::: RAW DATA :::

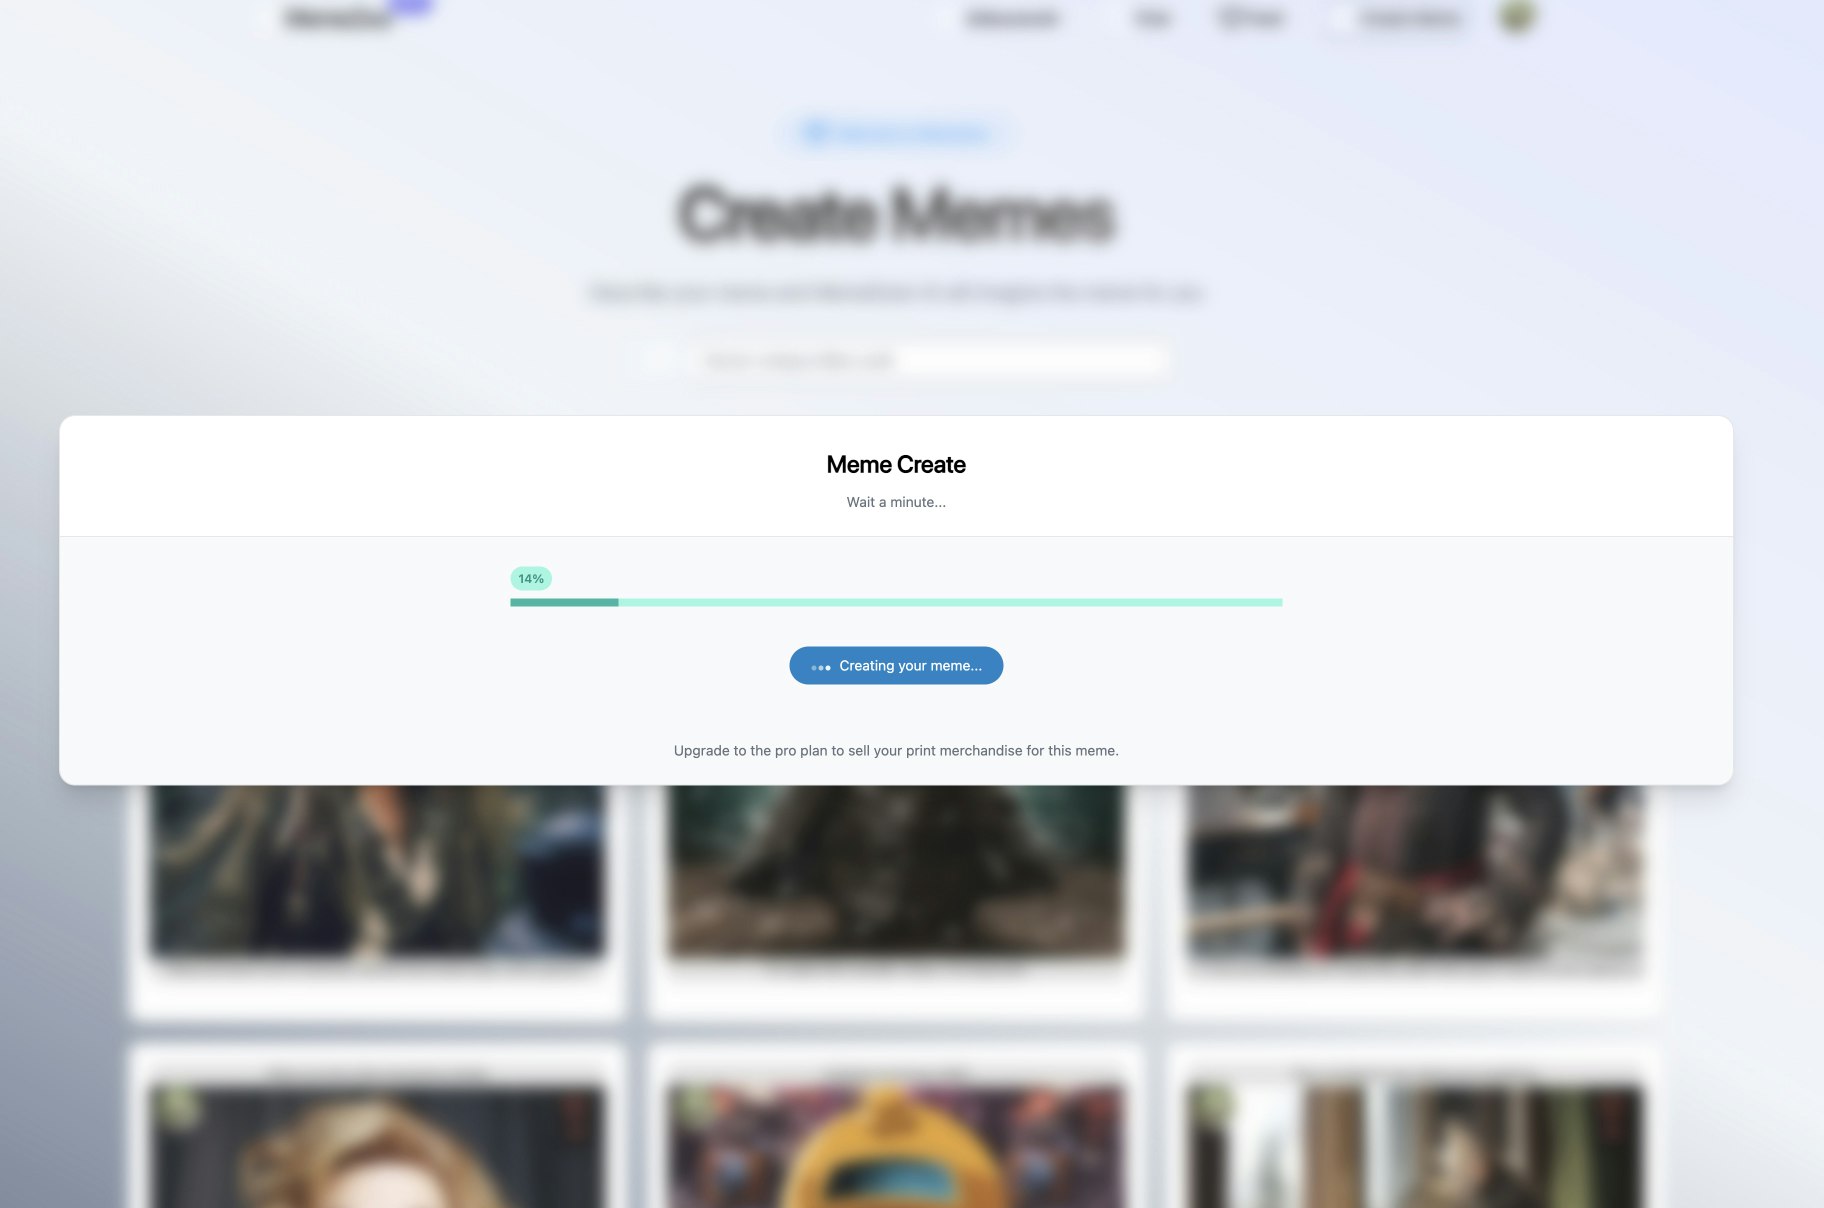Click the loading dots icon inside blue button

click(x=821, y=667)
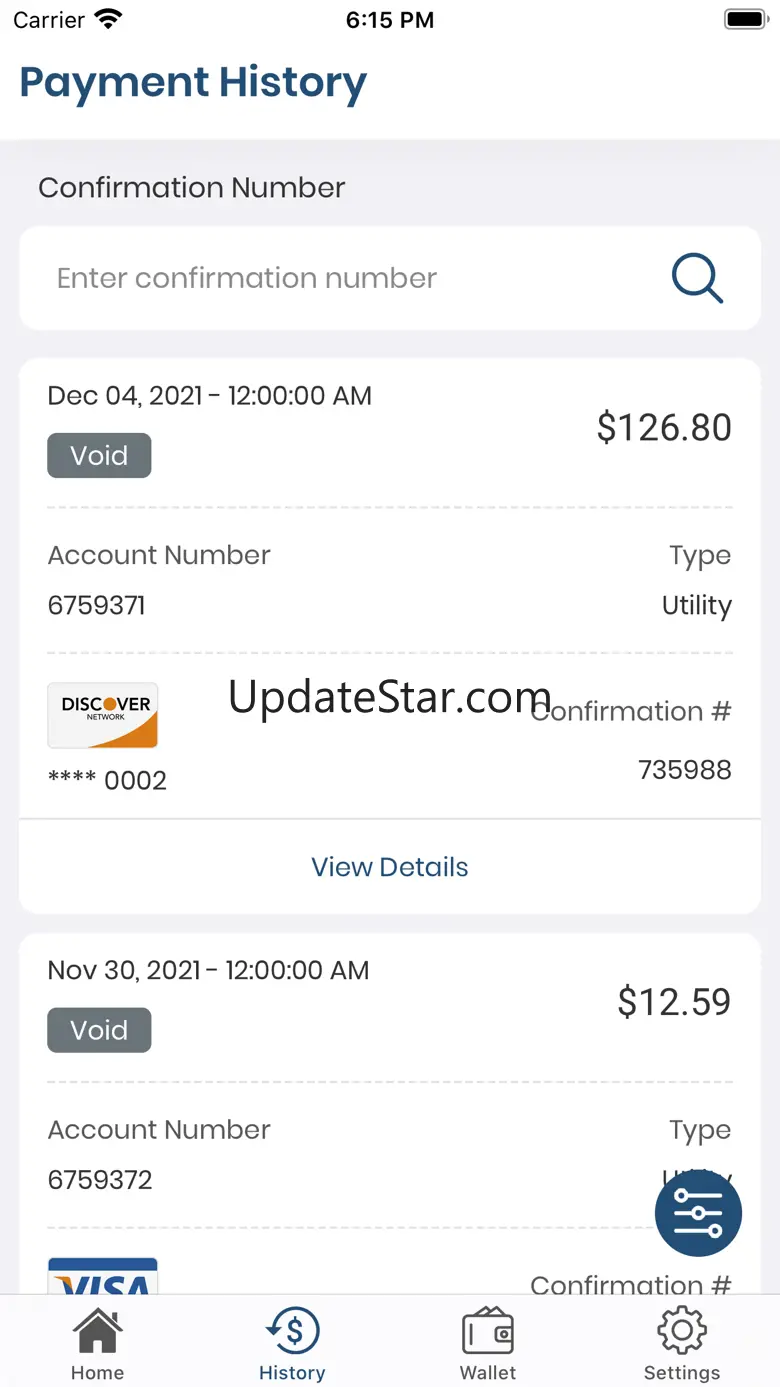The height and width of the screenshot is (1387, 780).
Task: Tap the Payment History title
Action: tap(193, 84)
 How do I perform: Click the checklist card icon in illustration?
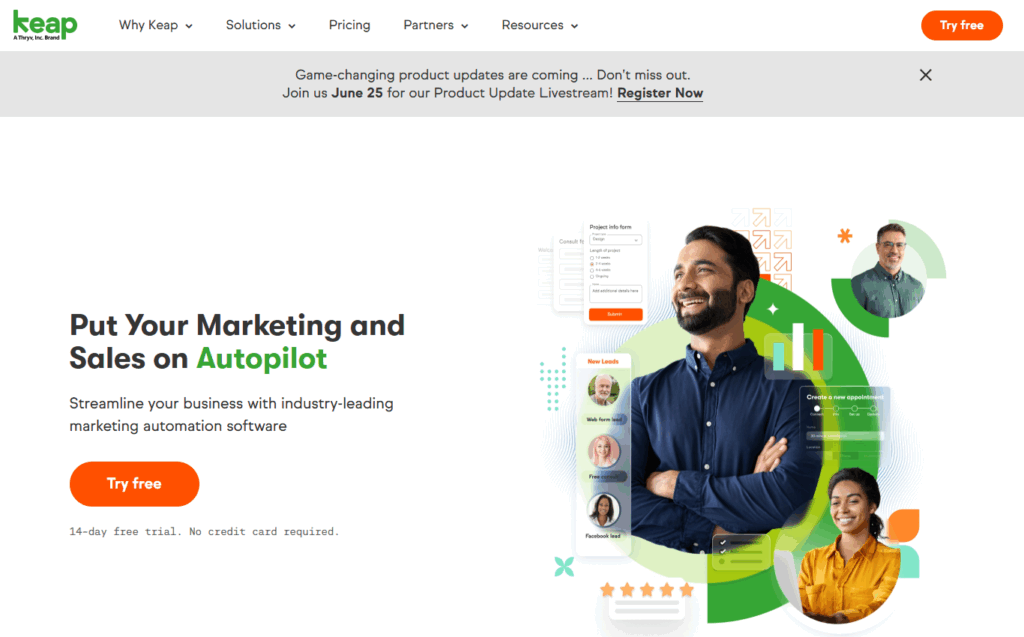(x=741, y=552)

:::

* _REQUIRED WORK_
No pictures belong in the output. Restate word for word only the lines from the one containing "How do I perform: Click" to the end of the entries above.

* _WORKED SOLUTION_
 How do I perform: Click the checklist card icon in illustration?
(x=741, y=552)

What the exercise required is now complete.